Nels Cline and Mikael Jorgensen widen Wilco’s palette at the Orpheum on Friday.

New England’s blessed to have the Chicago band Wilco headline its diverse Solid Sound festival in the Berkshires every other year, though that means outdoor sets on a large field. With no Solid Sound in 2016, however, Wilco greeted the new year with a tour of small theaters that included a return to the Orpheum — and the band’s subtleties and intensity was magnified in Friday’s first of two nights in that cozier setting.

After 12 of its 22 years with the same lineup, Wilco remains underappreciated for its musical prowess and eclecticism, again on display in a stunning three-part show that consumed two hours with nary a pause.  It began with a performance of Wilco’s entire new album Star Wars, quietly released last summer as a free download, a galaxy away from the level of attention given to the return of that movie franchise.
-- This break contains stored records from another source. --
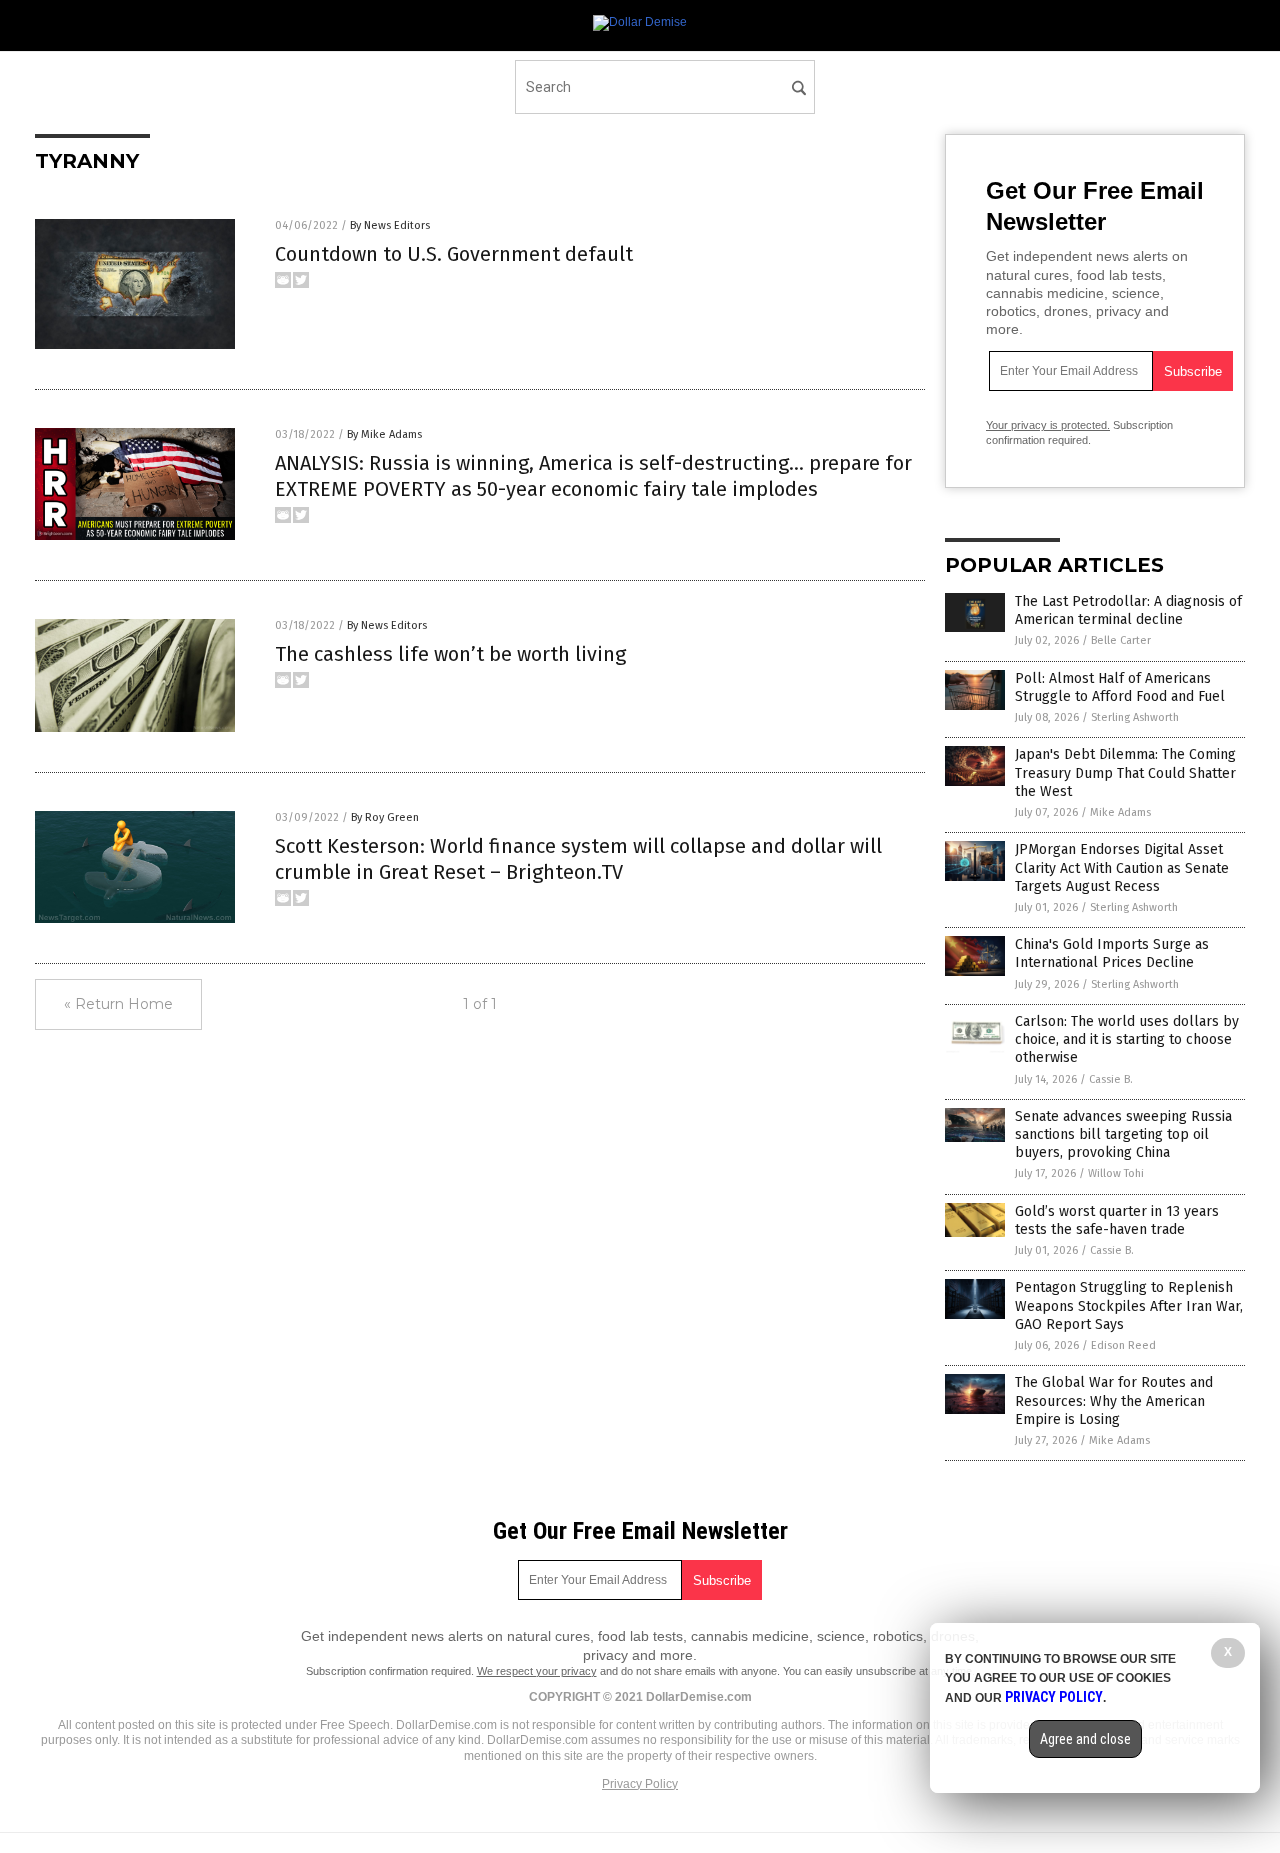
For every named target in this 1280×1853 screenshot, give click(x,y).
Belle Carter (1121, 640)
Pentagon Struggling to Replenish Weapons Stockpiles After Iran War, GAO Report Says (1129, 1305)
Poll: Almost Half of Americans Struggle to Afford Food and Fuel (1120, 687)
Nonetheless, within that 35-minute opening sequence, Wilco vigorously displayed its range as a taut, cerebral ensemble, from the jaunty riff-rock of “Random Name Generator” to singer/guitarist Jeff Tweedy’s Lou Reed-y lope through “The Satellite,” while lights twinkled like stars on a curtained backdrop. Lead guitarist Nels Cline wasted no time in confirming his role as the group’s virtuoso wild card, building that song to a furiously strummed solo that made it hard to believe he could top it later.
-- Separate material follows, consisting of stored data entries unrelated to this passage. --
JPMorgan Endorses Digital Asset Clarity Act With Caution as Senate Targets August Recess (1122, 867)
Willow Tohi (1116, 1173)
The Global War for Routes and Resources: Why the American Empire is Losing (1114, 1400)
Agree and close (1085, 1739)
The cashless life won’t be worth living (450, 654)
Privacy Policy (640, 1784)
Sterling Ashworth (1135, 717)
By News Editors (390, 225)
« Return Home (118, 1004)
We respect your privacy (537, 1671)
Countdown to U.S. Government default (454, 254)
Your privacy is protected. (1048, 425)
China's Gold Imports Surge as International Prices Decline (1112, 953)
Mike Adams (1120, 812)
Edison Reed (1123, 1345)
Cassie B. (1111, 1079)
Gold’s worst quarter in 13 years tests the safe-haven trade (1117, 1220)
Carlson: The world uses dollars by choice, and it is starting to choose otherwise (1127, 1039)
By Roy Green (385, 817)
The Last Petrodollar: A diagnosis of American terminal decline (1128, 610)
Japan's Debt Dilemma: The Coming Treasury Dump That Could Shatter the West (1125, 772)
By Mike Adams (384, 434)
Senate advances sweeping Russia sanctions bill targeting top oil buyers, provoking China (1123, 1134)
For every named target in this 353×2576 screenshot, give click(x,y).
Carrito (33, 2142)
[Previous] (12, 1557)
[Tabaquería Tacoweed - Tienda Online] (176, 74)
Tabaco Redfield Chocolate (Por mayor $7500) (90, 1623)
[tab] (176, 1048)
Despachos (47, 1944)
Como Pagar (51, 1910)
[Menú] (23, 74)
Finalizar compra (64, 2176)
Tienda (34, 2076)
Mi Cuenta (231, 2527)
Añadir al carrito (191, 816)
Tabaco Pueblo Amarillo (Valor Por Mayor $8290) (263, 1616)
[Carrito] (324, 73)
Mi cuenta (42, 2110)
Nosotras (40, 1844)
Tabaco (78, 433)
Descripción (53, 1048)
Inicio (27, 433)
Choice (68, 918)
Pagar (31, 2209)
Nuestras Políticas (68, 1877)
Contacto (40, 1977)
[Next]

But of course Cline did, as the relatively short entirety of Star Wars (compared to, say, Bruce Springsteen’s current wade through double album The River) left time for another hour and a half of old favorites. Cline could play with anyone – and play anything, as he variously suggested noise-metal, free jazz, garage-punk, alt-country (when he shifted to lap steel) and even electronica, as he swooped feedback through “Art of Almost,” which rode drumming savant Glenn Kotche’s tribal cross-rhythms into a thrash-rock freakout. Even in more relaxed, plaintive lopes like “Handshake Drugs” and “Via Chicago,” Wilco elevated around Cline’s sonic outbursts. Maybe he could have held back a bit, but even when he shot for the stratosphere, his volume and tone didn’t overwhelm the rest of the band.
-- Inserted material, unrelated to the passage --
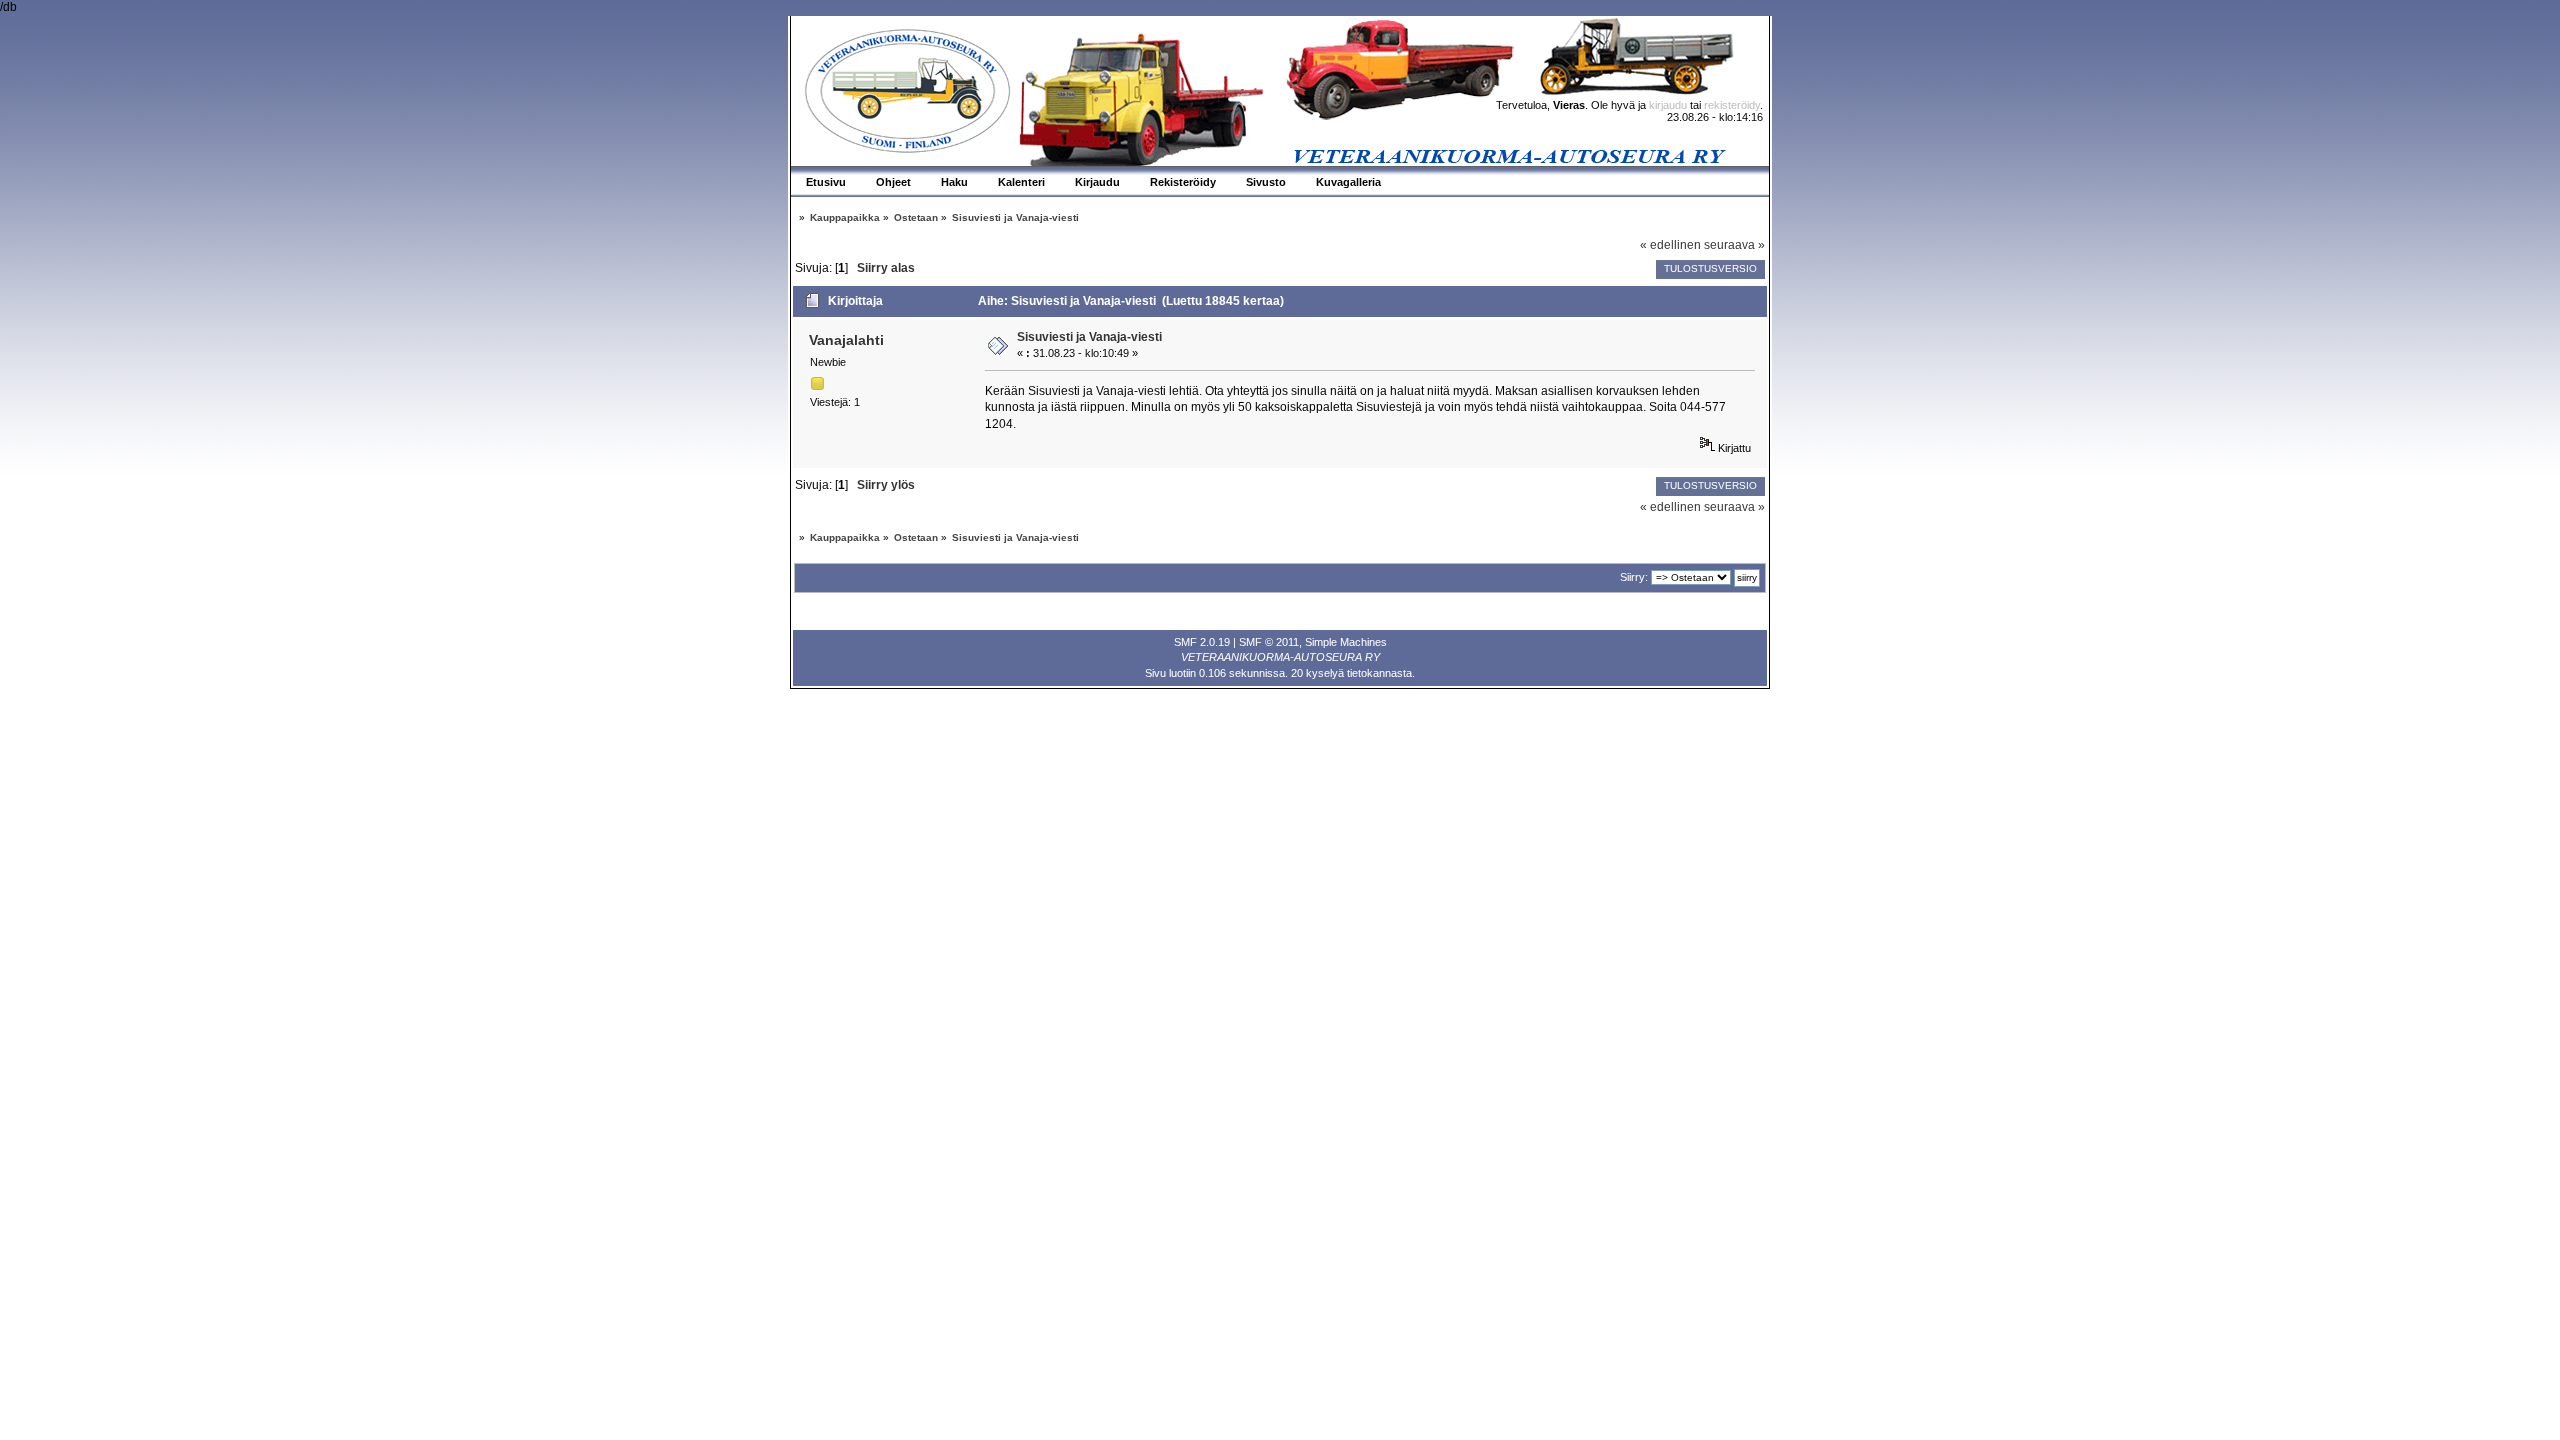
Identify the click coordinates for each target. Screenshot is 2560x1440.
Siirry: (1634, 577)
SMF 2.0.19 (1202, 642)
Finally, for a palate-cleanser, Wilco served a five-song acoustic encore, with even-keeled leader Tweedy and co-founding bass partner John Stirratt singing at one microphone while Cline focused on his lap playing, Kotche manned a smaller kit and orchestral specialists Mikael Jorgensen and Pat Sansone respectively added melodica and xylophone icing. Cline and Kotche still goosed “Misunderstood” into a chaotic burst before the sextet wound down with gems like “War on War” and “California Stars” (from Wilco’s 1998 Billy Bragg-assisted Mermaid Avenue take on Woody Guthrie lyrics). Tweedy tipped his creamy cowboy hat to the crowd. His face was hidden from the lights for much of the night, and that’s probably the way he liked it, letting the whole band shine.